Here’s a sample of “‘Something Happened Between "I Love You" and the Click of the Phone,’” By Robert Fisk. I highly recommend going to Counterpunch to read the entire article.

That fine French historian of the 1914-18 world conflict, Stéphane Audoin-Rouzeau, suggested not long ago that the West was the inheritor of a type of warfare of very great violence. "Then, after 1945," he wrote, "... the West externalised it, in Korea, in Algeria, in Vietnam, in Iraq... we stopped thinking about the experience of war and we do not understand its return (to us) in different forms like that of terrorism... We do not want to admit that there is now occurring a different type of confrontation..."

He might have added that politicians - and here I'm referring to Lord Blair of Kut al-Amara - would deliberately refuse to acknowledge this. We are fighting evil. Nothing to do with the occupation of Palestinian land, the occupation of Afghanistan, the occupation of Iraq, the torture at Abu Ghraib and Bagram and Guantanamo. Oh no, indeed. "An evil ideology", a nebulous, unspecified, dark force. That's the problem.

There are two things wrong with this. The first is that once you start talking about "evil", you are talking about religion. Good and evil, God and the Devil. The London suicide bombers were Muslims (or thought they were) so the entire Muslim community in Britain must stand to attention and - as Muslims - condemn them. We "Christians" were not required to do that because we are not Muslims - nor were we required as "Christians" to condemn the Christian Serb slaughter of 8,000 Muslims at Srebrenica just over 10 years ago. All we had to do was say sorry for doing nothing at the time. But Muslims, because they are Muslims, must ritually condemn something they had nothing to do with.

But that, I suspect, is the point. Deep down, I wonder if we do not think that their religion does have something to do with all this, that Islam is a backward religion, un-renaissanced, potentially violent. It's not true, but our heritage of orientalism suggests otherwise.

It's weird the way we both despise and envy the "other". Many of those early orientalists showed both disgust and fascination with the East. They loathed the punishments and the pashas, but they rather liked the women; they were obsessed with harems. Westerners found the idea of having more than one wife quite appealing. Similarly, I rather think there are aspects of our Western "decadence" which are of interest to Muslims, even if they ritually condemn them.

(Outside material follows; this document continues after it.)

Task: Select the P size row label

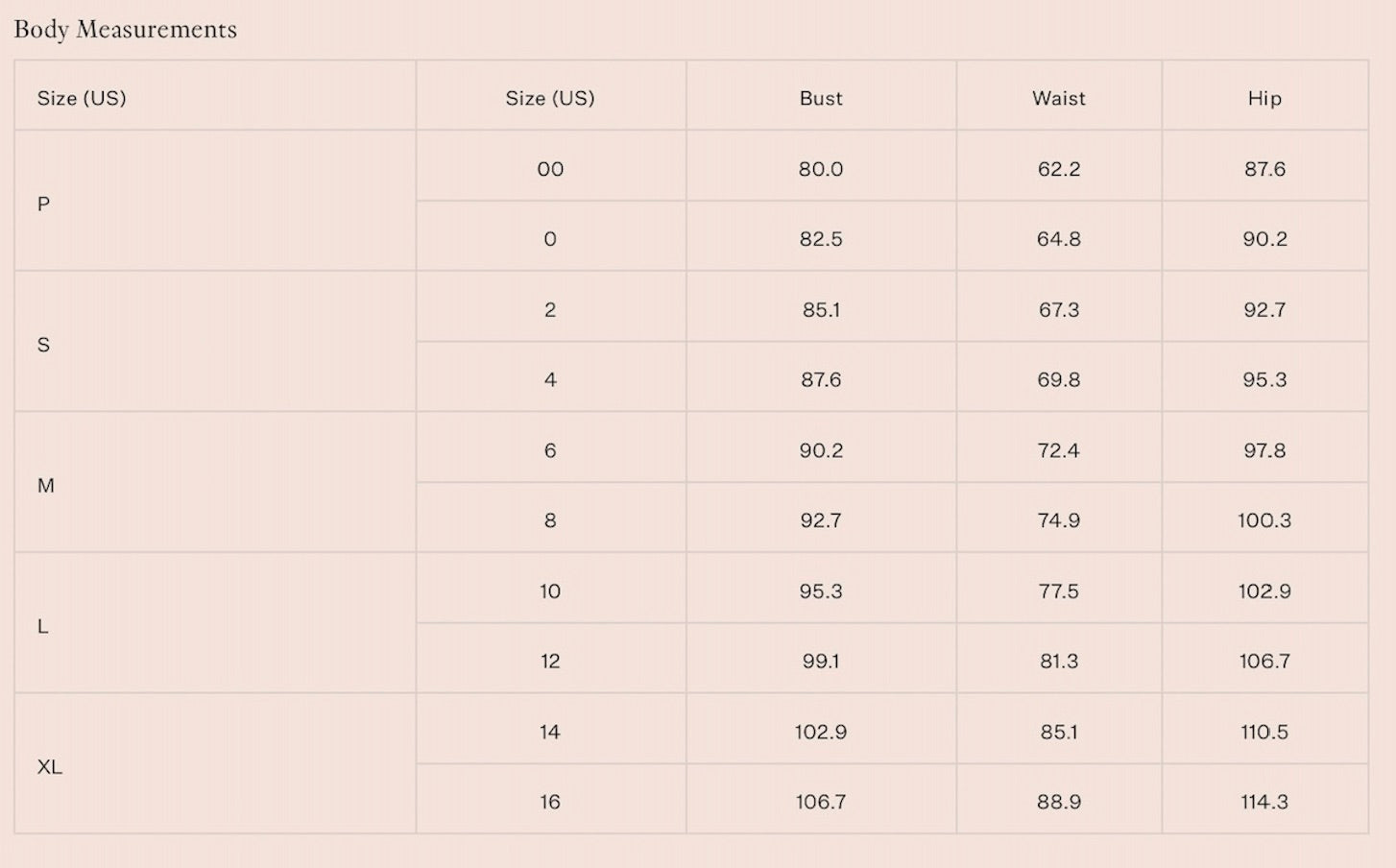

On a side note, I’m going to do something rare, and plug a CD. I happened to chance by a Best Buy this weekend looking for copies of Hootie and the Blowfish CDs for tonight’s concert at Wolftrap (the wife is getting to meet the band, that’s an entirely different story altogether, however). And no, I am not plugging any Hootie CDs. I’m not even a fan. What I am plugging is Mike Doughty’s Skittish/Rockity Roll, which I happened upon while I was in the shop. I was always a big Soul Coughing fan, and while this sounds much different than his work with Soul Coughing, it’s definitely worthwhile as a standalone CD set. The first disc, which he recorded while he was with Soul Coughing and didn’t fit in with the sound of the band, is a mostly acoustic piece, and sets the stage well for Rockity Roll, which mixes the acoustic sound with electronica. I’m doing a terrible job describing the CD, so just go to Amazon and check out a few tracks, it’ll definitely be worth your time.